[What to do]
Please extract every item in the source data below and reproduce each line word for word, without changing a single character.

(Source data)
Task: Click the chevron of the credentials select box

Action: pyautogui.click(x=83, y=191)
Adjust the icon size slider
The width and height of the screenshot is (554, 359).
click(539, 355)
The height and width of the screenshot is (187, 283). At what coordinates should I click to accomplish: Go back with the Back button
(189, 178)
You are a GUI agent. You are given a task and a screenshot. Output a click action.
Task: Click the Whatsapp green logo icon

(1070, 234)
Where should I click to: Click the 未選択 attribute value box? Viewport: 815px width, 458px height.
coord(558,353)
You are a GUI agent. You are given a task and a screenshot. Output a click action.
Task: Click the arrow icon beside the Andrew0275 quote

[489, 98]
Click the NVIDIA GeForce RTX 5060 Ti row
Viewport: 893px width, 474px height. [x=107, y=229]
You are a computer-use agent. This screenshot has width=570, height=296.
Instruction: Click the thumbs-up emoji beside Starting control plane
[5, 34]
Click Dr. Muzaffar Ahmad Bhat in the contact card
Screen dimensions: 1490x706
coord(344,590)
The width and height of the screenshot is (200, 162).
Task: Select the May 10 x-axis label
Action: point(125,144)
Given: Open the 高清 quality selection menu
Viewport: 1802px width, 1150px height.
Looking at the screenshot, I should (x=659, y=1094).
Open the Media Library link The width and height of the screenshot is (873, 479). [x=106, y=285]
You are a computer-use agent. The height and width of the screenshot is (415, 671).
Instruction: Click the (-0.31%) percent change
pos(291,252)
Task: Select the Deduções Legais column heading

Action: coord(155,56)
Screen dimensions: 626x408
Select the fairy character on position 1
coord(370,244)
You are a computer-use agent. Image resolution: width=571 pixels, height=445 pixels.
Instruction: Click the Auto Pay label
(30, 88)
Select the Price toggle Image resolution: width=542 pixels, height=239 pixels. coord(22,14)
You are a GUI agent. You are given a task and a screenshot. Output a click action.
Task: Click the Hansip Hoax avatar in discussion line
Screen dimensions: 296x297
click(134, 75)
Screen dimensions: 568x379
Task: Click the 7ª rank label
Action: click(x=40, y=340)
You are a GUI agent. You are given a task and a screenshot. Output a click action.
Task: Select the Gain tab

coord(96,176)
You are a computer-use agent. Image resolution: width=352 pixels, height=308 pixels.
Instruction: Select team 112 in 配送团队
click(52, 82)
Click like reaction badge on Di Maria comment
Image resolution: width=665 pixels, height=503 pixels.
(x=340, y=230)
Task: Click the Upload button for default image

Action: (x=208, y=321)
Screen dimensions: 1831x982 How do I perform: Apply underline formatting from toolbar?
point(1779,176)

[Solved exercise]
Task: Click the chevron of the credentials select box

Action: pyautogui.click(x=83, y=191)
Adjust the icon size slider
The width and height of the screenshot is (554, 359).
click(539, 355)
The height and width of the screenshot is (187, 283). At what coordinates should I click to accomplish: Go back with the Back button
(189, 178)
You are a GUI agent. You are given a task and a screenshot. Output a click action.
Task: Click the Whatsapp green logo icon

(1070, 234)
Where should I click to: Click the 未選択 attribute value box? Viewport: 815px width, 458px height.
coord(558,353)
You are a GUI agent. You are given a task and a screenshot. Output a click action.
Task: Click the arrow icon beside the Andrew0275 quote

[489, 98]
Click the NVIDIA GeForce RTX 5060 Ti row
Viewport: 893px width, 474px height. [x=107, y=229]
You are a computer-use agent. This screenshot has width=570, height=296.
Instruction: Click the thumbs-up emoji beside Starting control plane
[5, 34]
Click Dr. Muzaffar Ahmad Bhat in the contact card
Screen dimensions: 1490x706
coord(344,590)
The width and height of the screenshot is (200, 162).
Task: Select the May 10 x-axis label
Action: point(125,144)
Given: Open the 高清 quality selection menu
Viewport: 1802px width, 1150px height.
Looking at the screenshot, I should (x=659, y=1094).
Open the Media Library link The width and height of the screenshot is (873, 479). [x=106, y=285]
You are a computer-use agent. The height and width of the screenshot is (415, 671).
Instruction: Click the (-0.31%) percent change
pos(291,252)
Task: Select the Deduções Legais column heading

Action: coord(155,56)
Screen dimensions: 626x408
Select the fairy character on position 1
coord(370,244)
You are a computer-use agent. Image resolution: width=571 pixels, height=445 pixels.
Instruction: Click the Auto Pay label
(30, 88)
Select the Price toggle Image resolution: width=542 pixels, height=239 pixels. coord(22,14)
You are a GUI agent. You are given a task and a screenshot. Output a click action.
Task: Click the Hansip Hoax avatar in discussion line
Screen dimensions: 296x297
click(134, 75)
Screen dimensions: 568x379
Task: Click the 7ª rank label
Action: click(x=40, y=340)
You are a GUI agent. You are given a task and a screenshot. Output a click action.
Task: Select the Gain tab

coord(96,176)
You are a computer-use agent. Image resolution: width=352 pixels, height=308 pixels.
Instruction: Select team 112 in 配送团队
click(52, 82)
Click like reaction badge on Di Maria comment
Image resolution: width=665 pixels, height=503 pixels.
(x=340, y=230)
Task: Click the Upload button for default image

Action: (x=208, y=321)
Screen dimensions: 1831x982 How do I perform: Apply underline formatting from toolbar?
point(1779,176)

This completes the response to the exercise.